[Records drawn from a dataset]
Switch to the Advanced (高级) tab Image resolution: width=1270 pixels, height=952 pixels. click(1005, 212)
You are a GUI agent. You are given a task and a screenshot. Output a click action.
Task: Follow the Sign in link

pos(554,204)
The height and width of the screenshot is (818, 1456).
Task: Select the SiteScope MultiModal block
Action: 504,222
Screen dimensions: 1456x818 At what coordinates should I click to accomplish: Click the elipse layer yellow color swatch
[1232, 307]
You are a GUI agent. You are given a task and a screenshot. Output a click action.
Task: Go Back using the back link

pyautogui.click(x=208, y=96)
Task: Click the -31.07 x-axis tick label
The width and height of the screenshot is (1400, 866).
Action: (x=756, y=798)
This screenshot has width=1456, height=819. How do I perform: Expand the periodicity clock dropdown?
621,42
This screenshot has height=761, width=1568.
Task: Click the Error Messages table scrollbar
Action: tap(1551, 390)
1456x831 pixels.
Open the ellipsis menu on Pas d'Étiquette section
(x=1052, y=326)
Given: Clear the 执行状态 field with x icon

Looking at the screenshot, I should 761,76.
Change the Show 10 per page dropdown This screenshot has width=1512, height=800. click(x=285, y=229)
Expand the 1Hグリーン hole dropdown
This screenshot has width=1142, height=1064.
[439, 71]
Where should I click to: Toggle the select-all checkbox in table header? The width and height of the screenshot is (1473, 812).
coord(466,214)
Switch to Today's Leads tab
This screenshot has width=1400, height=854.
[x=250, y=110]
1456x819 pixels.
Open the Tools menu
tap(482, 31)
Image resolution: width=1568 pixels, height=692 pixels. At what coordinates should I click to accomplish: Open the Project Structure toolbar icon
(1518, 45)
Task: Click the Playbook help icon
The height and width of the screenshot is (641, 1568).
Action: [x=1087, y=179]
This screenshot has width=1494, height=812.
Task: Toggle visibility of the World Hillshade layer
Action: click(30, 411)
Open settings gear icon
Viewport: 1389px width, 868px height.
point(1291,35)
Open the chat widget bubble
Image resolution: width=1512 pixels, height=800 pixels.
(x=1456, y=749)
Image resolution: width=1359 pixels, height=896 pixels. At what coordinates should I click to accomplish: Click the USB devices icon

#### WORK ITEM
All the entries are to be set down exactly as they appear.

#### FINISHED EXERCISE
Switch to the Advanced (高级) tab Image resolution: width=1270 pixels, height=952 pixels. click(1005, 212)
You are a GUI agent. You are given a task and a screenshot. Output a click action.
Task: Follow the Sign in link

pos(554,204)
The height and width of the screenshot is (818, 1456).
Task: Select the SiteScope MultiModal block
Action: 504,222
Screen dimensions: 1456x818 At what coordinates should I click to accomplish: Click the elipse layer yellow color swatch
[1232, 307]
You are a GUI agent. You are given a task and a screenshot. Output a click action.
Task: Go Back using the back link

pyautogui.click(x=208, y=96)
Task: Click the -31.07 x-axis tick label
The width and height of the screenshot is (1400, 866).
Action: (x=756, y=798)
This screenshot has width=1456, height=819. How do I perform: Expand the periodicity clock dropdown?
621,42
This screenshot has height=761, width=1568.
Task: Click the Error Messages table scrollbar
Action: tap(1551, 390)
1456x831 pixels.
Open the ellipsis menu on Pas d'Étiquette section
(x=1052, y=326)
Given: Clear the 执行状态 field with x icon

Looking at the screenshot, I should 761,76.
Change the Show 10 per page dropdown This screenshot has width=1512, height=800. click(x=285, y=229)
Expand the 1Hグリーン hole dropdown
This screenshot has width=1142, height=1064.
[439, 71]
Where should I click to: Toggle the select-all checkbox in table header? The width and height of the screenshot is (1473, 812).
coord(466,214)
Switch to Today's Leads tab
This screenshot has width=1400, height=854.
[x=250, y=110]
1456x819 pixels.
Open the Tools menu
tap(482, 31)
Image resolution: width=1568 pixels, height=692 pixels. At what coordinates should I click to accomplish: Open the Project Structure toolbar icon
(1518, 45)
Task: Click the Playbook help icon
The height and width of the screenshot is (641, 1568).
Action: [x=1087, y=179]
This screenshot has width=1494, height=812.
Task: Toggle visibility of the World Hillshade layer
Action: click(30, 411)
Open settings gear icon
Viewport: 1389px width, 868px height.
point(1291,35)
Open the chat widget bubble
Image resolution: width=1512 pixels, height=800 pixels.
(x=1456, y=749)
Image resolution: width=1359 pixels, height=896 pixels. At what coordinates should I click to accomplish: Click the USB devices icon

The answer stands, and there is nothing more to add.